> DIRECTIONS FOR THIS TASK:
Go through the entries below and collect each line with the string "bestaat" in it.

> SUPPLIED ENTRIES:
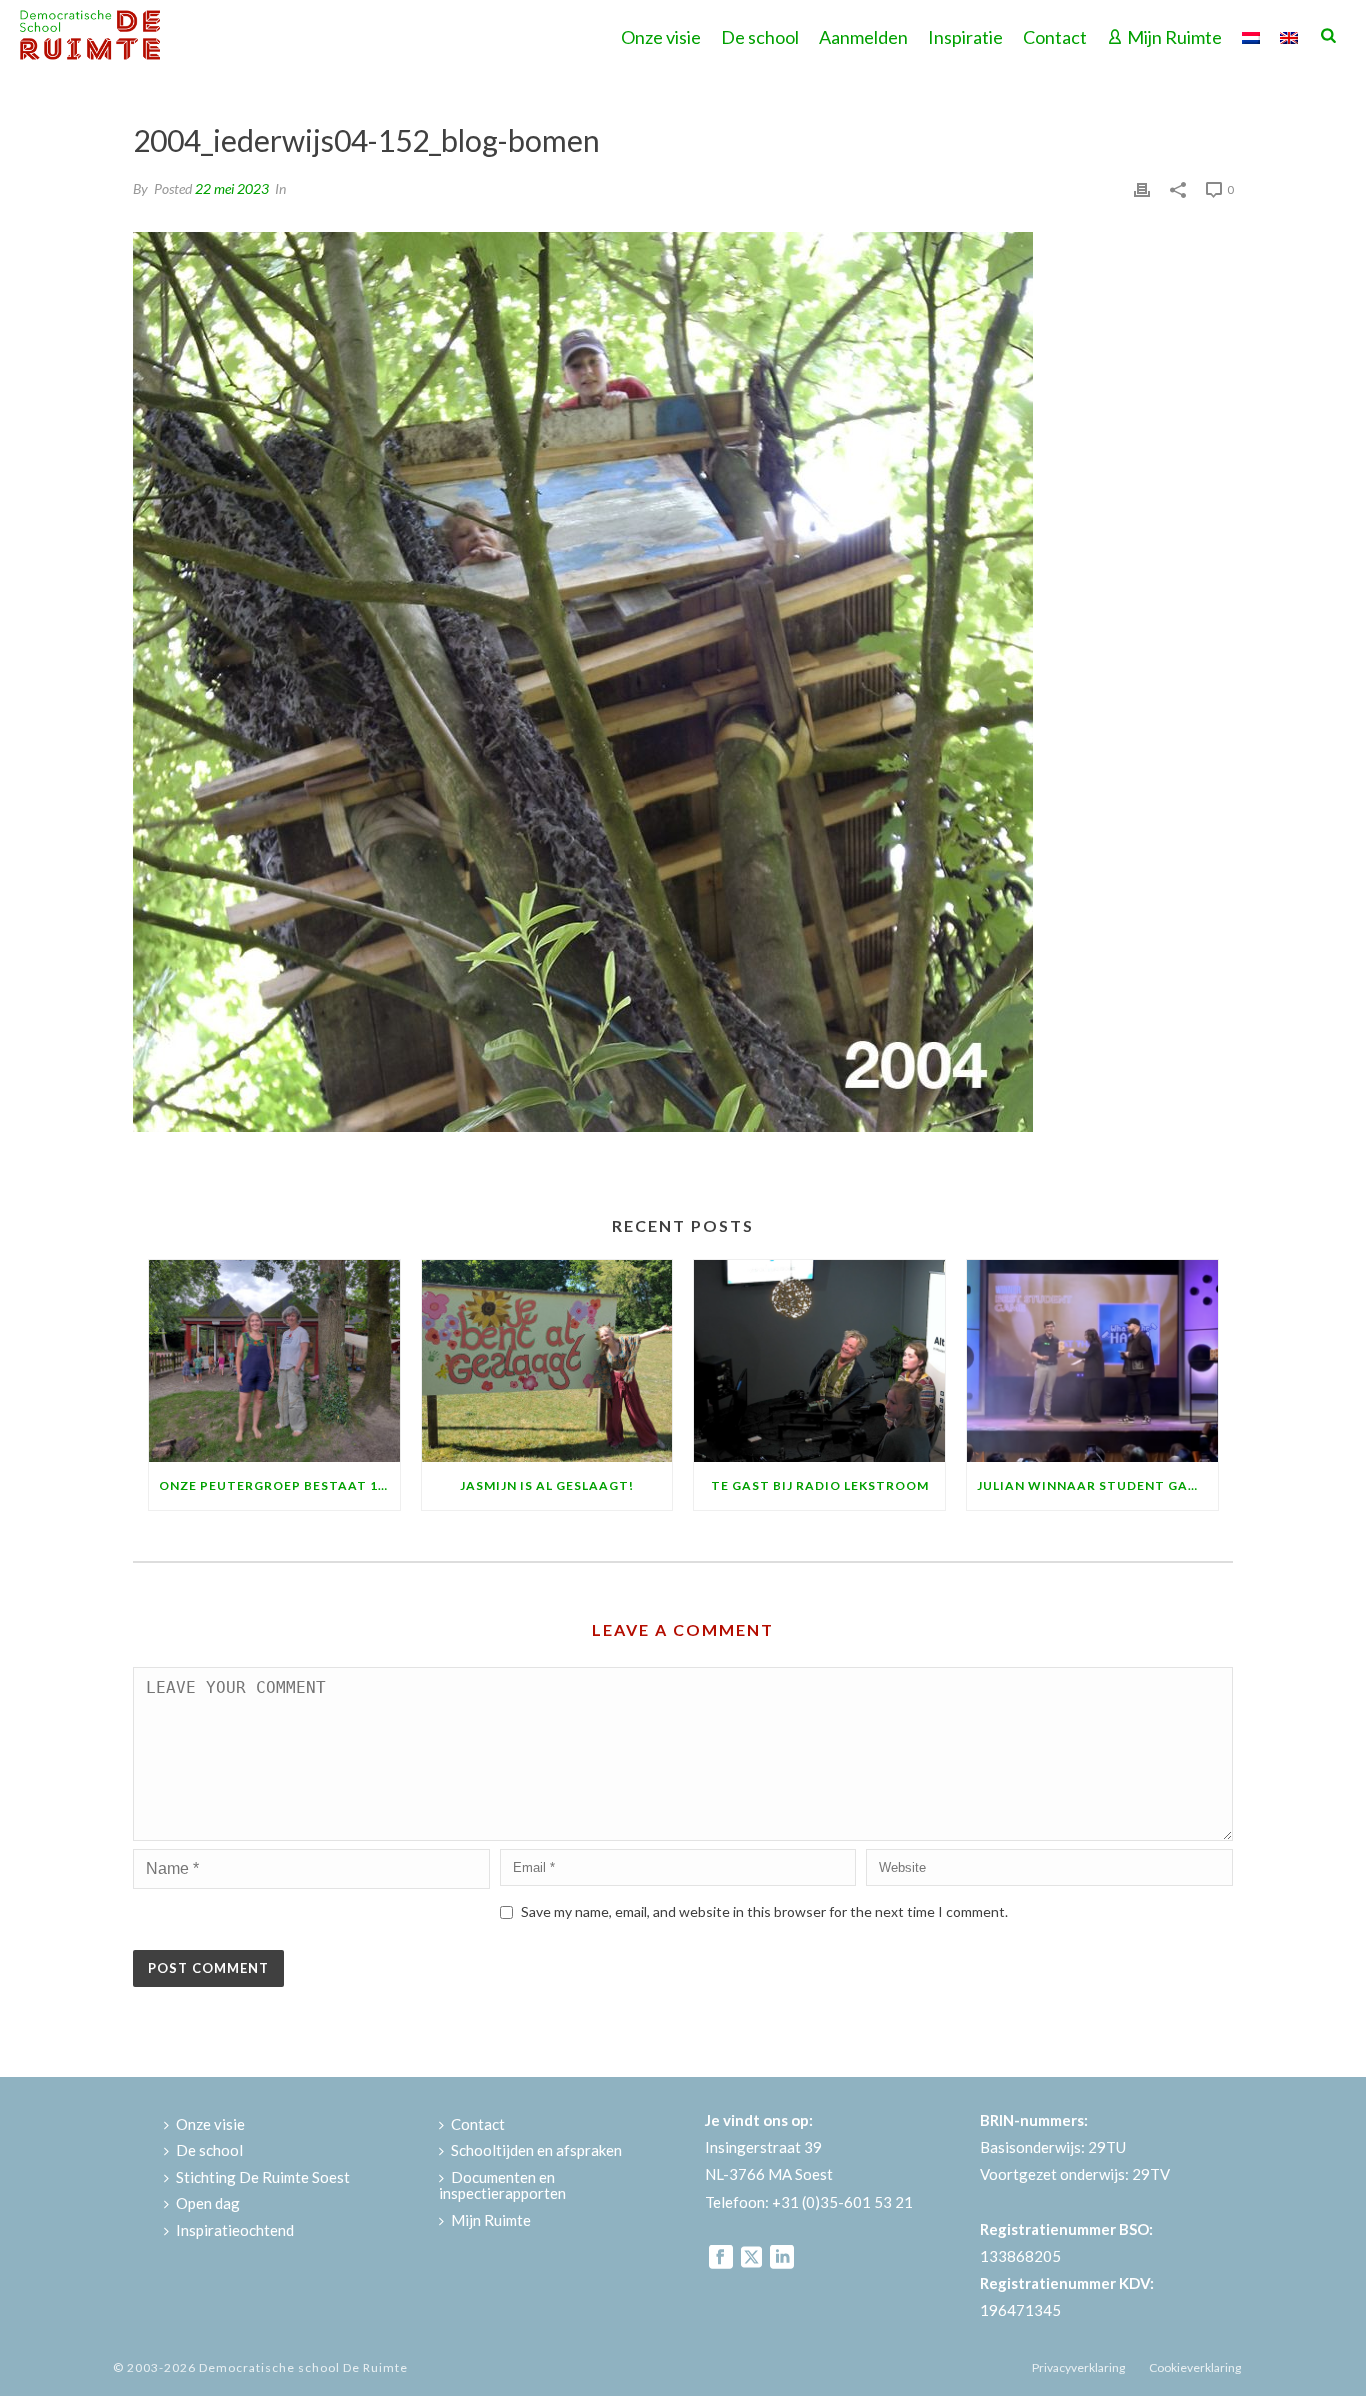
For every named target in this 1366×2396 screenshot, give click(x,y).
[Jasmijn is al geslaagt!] (547, 1360)
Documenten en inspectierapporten (502, 2185)
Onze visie (661, 37)
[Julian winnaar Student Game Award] (1092, 1360)
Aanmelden (863, 37)
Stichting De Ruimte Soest (263, 2177)
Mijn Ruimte (1174, 37)
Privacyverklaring (1078, 2367)
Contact (1055, 37)
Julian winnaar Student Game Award (1097, 1485)
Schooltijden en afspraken (536, 2150)
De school (760, 37)
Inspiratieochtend (235, 2230)
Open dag (208, 2203)
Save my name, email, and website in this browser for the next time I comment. (764, 1911)
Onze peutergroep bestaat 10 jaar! (279, 1485)
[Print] (1142, 187)
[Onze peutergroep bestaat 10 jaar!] (274, 1360)
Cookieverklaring (1195, 2367)
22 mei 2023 (232, 188)
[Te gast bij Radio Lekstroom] (819, 1360)
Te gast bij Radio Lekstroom (820, 1485)
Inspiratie (965, 37)
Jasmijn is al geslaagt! (547, 1485)
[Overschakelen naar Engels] (1289, 35)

> FINISHED EXERCISE:
Onze peutergroep bestaat 10 jaar! (279, 1485)
[Onze peutergroep bestaat 10 jaar!] (274, 1360)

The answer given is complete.